By the middle of last month, John Lyotier’s travel software business Left Technologies Inc was cratering with the spread of the COVID-19 pandemic. Seeking to cut costs, he reached out to his office landlord, who offered rent relief.
Then he contacted Amazon.com Inc, asking to “explore creative financing opportunities” for his monthly cloud-computing bill.
The response was succinct: “Nope, that’s the way it is.”
The ability to rent computing power online has revolutionized the Internet economy and turned a trio of companies — Amazon, Microsoft Corp and Alphabet Inc’s Google — into the indispensable utilities of the Web.
The trio was expected to generate annual cloud revenue of more than US$60 billion — before greater demand from stay-at-home orders turned the cloud businesses into one of the bright spots in the collapsing US economy.
With the economic devastation of COVID-19, entrepreneurs such as Lyotier feel that the fate of their businesses rests on the benevolence of their cloud provider.
While Amazon Web Services (AWS) is restructuring some large contracts on a case-by-case basis, according to a person familiar with the decisions, smaller companies are not receiving the same flexibility.
Half a dozen start-up executives said that recent appeals to these cloud companies have gone unanswered.
While older technology providers, such as Cisco Systems Inc, are offering credits to customers, the major cloud companies have not made any public announcements about deferring or cutting bills for clients.
“They’ve been pretty radio silent,” said Jason Kim, cofounder of Taloflow, which advises businesses on managing AWS bills.
Cloud providers attracted so many companies over the past decade, in part, with the flexibility of the model. Businesses can start with a credit card, often on a pay-for-what-you-use basis, rather than pay for a back-room server or mainframe computer. Demand drops, and, typically, so does cloud usage and the bill.
However, the sales strategy for the big cloud companies has been to ink long-term deals. Customers typically receive discounts on list prices in exchange for minimum spending thresholds.
As of the end of December last year, AWS recorded US$29.8 billion it expected to post as future revenue as part of such contracts that run more than one year. Google told investors at the end of last year that it had US$11.4 billion in cloud sales it planned to book. Microsoft sells cloud services, as well as much of its on-premise software, via multiyear agreements.
Start-ups and other companies locked into these contracts feel particularity hurt.
“Their revenues have sunk 50 percent or 60 percent, but their costs have remained static,” Kim said.
Regulated utilities have offered some relief. California state regulators, for example, prohibited utility providers from shutting off power for missed payments.

Data to examine:
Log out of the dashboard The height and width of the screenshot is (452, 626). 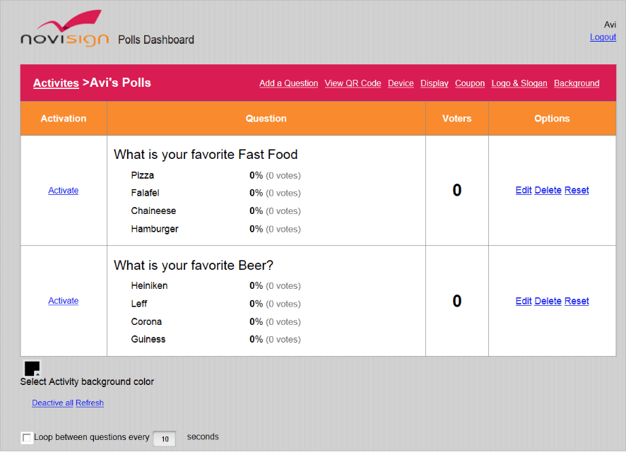[603, 37]
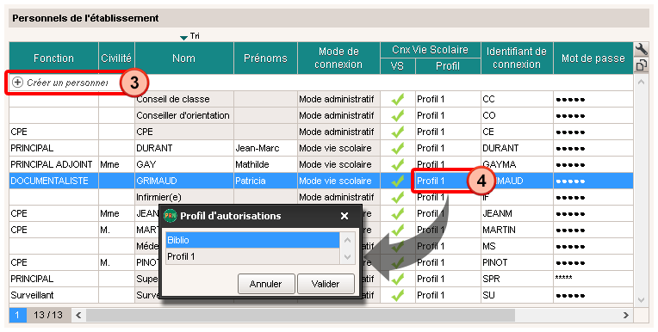Click the Tri sort arrow above Nom
658x332 pixels.
pos(183,38)
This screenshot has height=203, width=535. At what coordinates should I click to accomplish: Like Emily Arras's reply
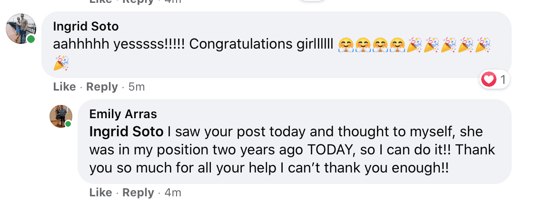pos(100,193)
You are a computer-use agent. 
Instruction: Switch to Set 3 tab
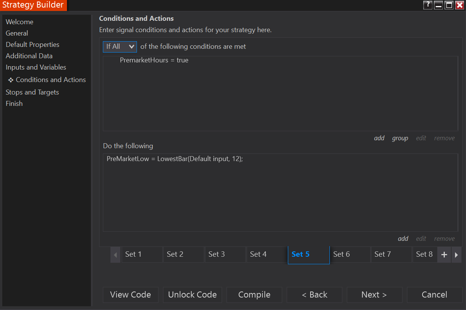point(225,254)
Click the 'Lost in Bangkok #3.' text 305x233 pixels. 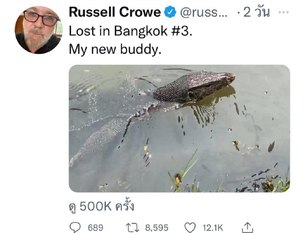pyautogui.click(x=129, y=31)
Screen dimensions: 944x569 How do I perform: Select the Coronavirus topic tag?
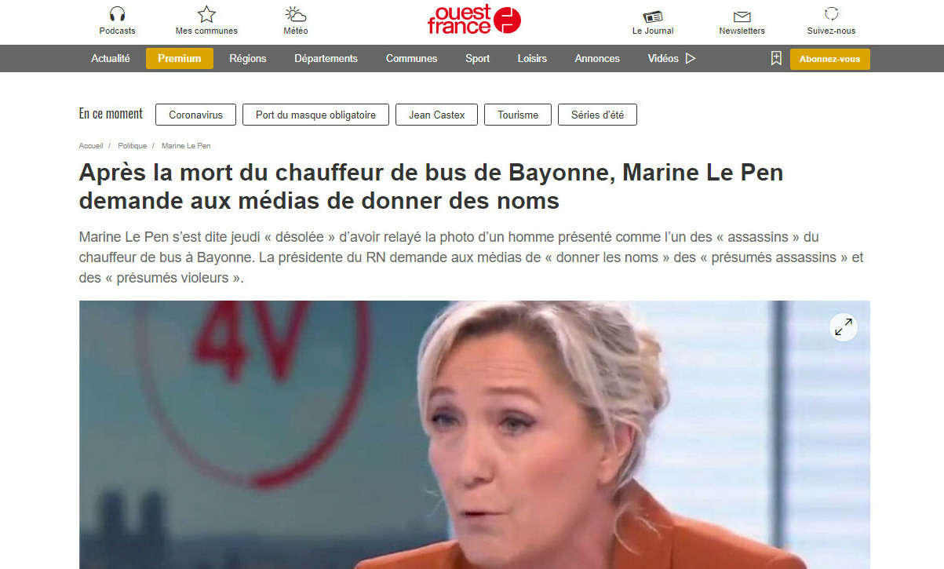click(x=195, y=115)
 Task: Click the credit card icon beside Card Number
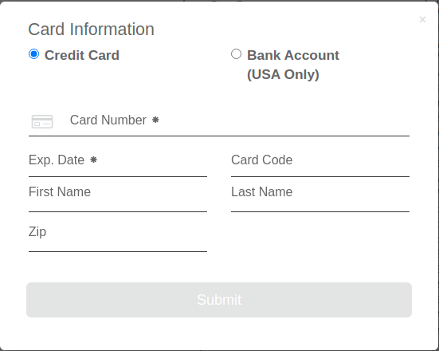pos(42,121)
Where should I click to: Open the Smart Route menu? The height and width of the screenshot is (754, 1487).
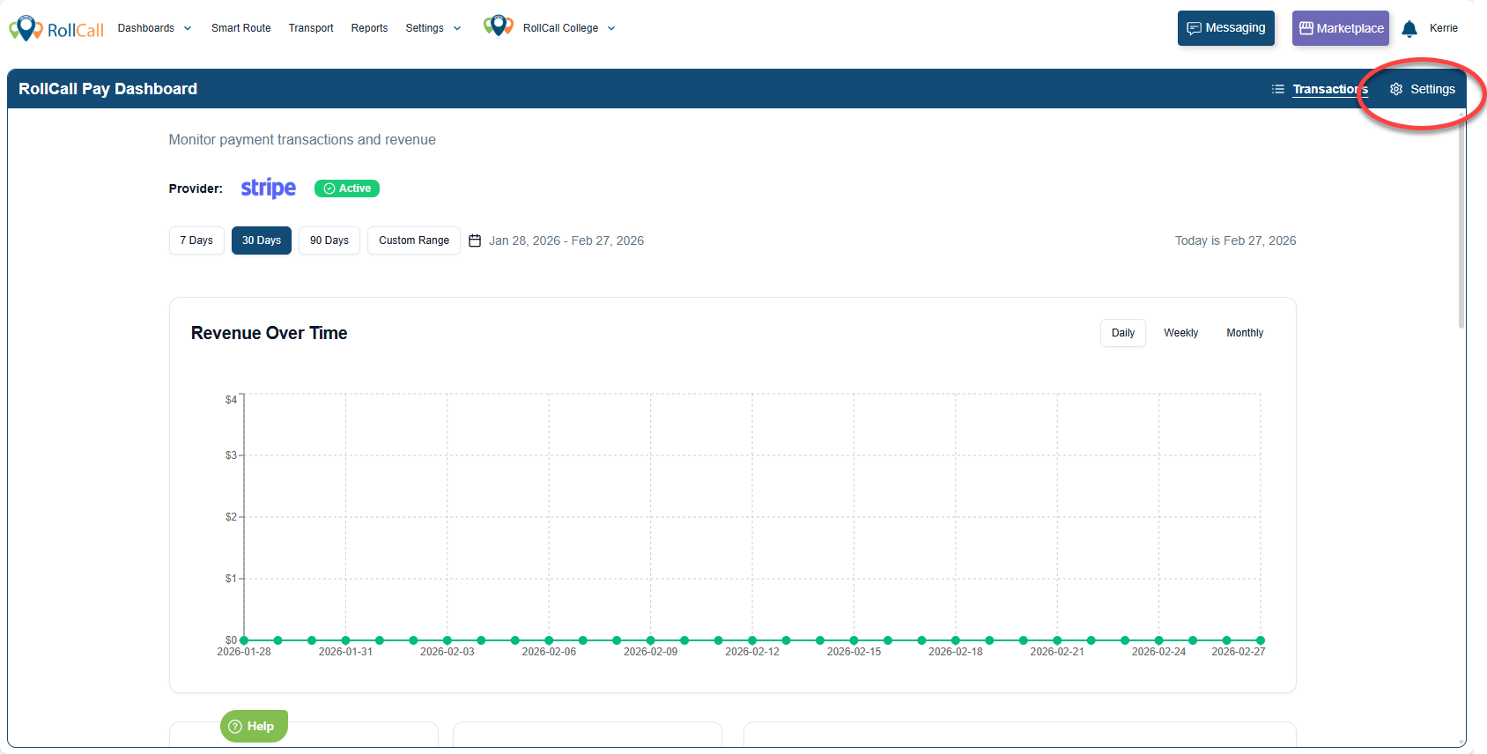coord(240,28)
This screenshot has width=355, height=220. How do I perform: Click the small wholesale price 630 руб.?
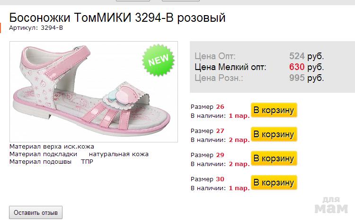[x=306, y=67]
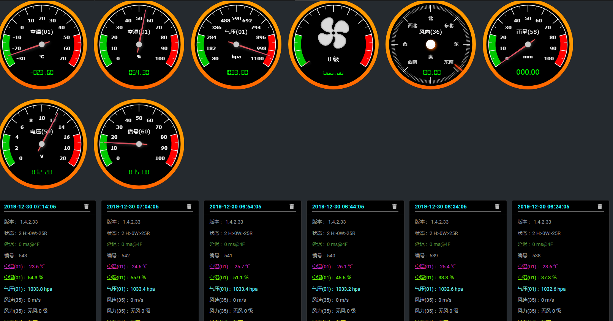Click the wind direction compass center dot

(431, 45)
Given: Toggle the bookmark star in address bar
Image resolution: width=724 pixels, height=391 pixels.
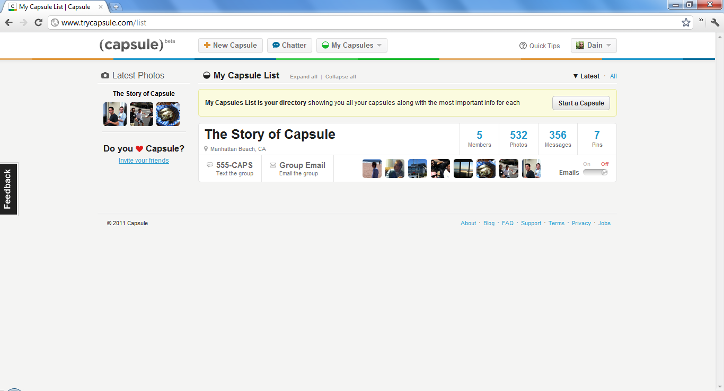Looking at the screenshot, I should [686, 22].
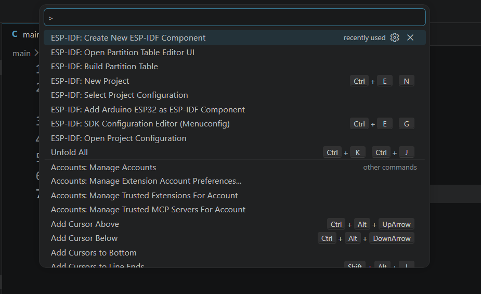Viewport: 481px width, 294px height.
Task: Open SDK Configuration Editor (Menuconfig)
Action: point(140,124)
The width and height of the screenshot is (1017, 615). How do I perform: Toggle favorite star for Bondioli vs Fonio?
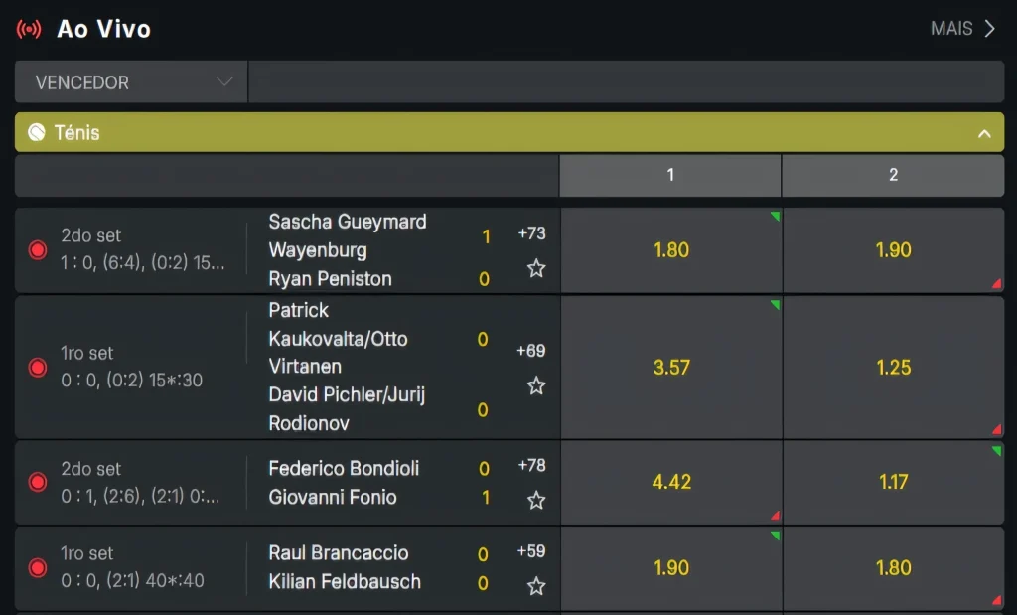point(536,500)
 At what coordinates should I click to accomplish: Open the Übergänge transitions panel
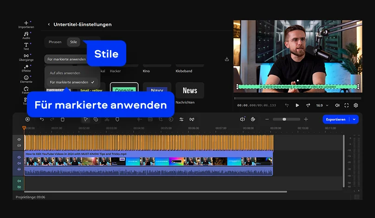26,57
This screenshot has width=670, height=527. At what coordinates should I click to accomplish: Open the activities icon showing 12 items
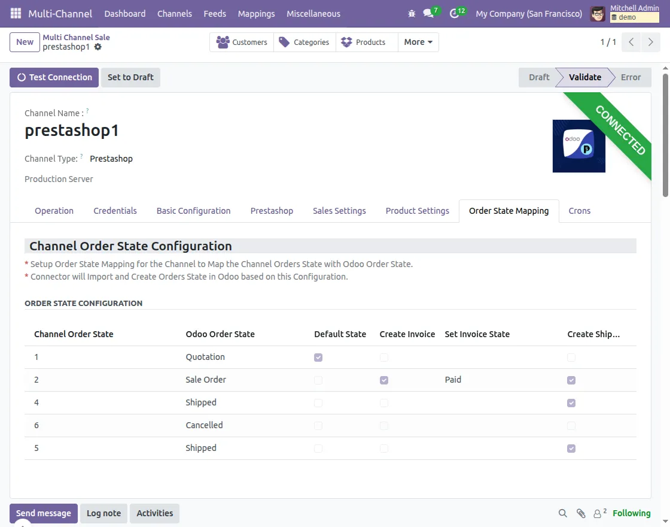455,13
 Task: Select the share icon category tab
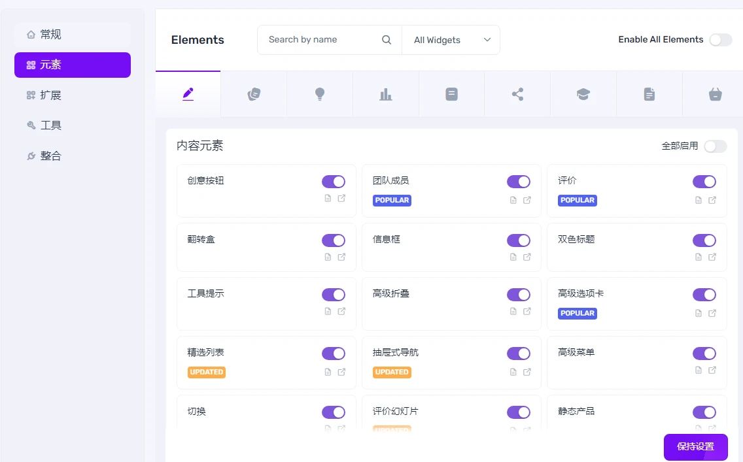coord(517,93)
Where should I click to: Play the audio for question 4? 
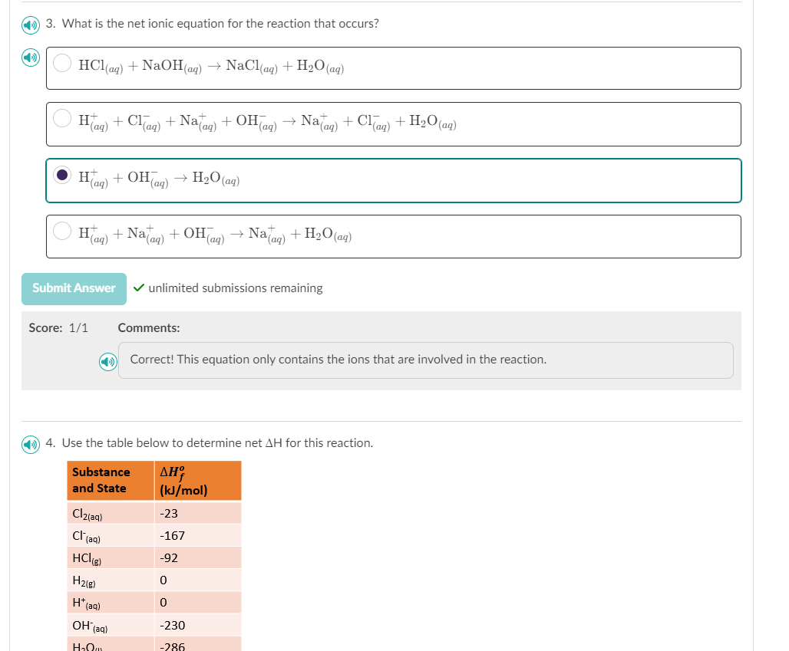pos(30,443)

Problem A:
In the cloud-billing article, how much future revenue from contracts of more than one year had AWS recorded as of the end of December last year?
Problem B:
Rewrite the cloud-billing article from "The response was" to "the same flexibility.", inclusive, replacing "benevolence" with "goodwill".
Problem C:
List every company name in the cloud-billing article that is written with the suffix "Inc" or "Corp".

Written reply A:
US$29.8 billion

Written reply B:
The response was succinct: “Nope, that’s the way it is.”
The ability to rent computing power online has revolutionized the Internet economy and turned a trio of companies — Amazon, Microsoft Corp and Alphabet Inc’s Google — into the indispensable utilities of the Web.
The trio was expected to generate annual cloud revenue of more than US$60 billion — before greater demand from stay-at-home orders turned the cloud businesses into one of the bright spots in the collapsing US economy.
With the economic devastation of COVID-19, entrepreneurs such as Lyotier feel that the fate of their businesses rests on the goodwill of their cloud provider.
While Amazon Web Services (AWS) is restructuring some large contracts on a case-by-case basis, according to a person familiar with the decisions, smaller companies are not receiving the same flexibility.

Written reply C:
Left Technologies Inc, Amazon.com Inc, Microsoft Corp, Alphabet Inc, Cisco Systems Inc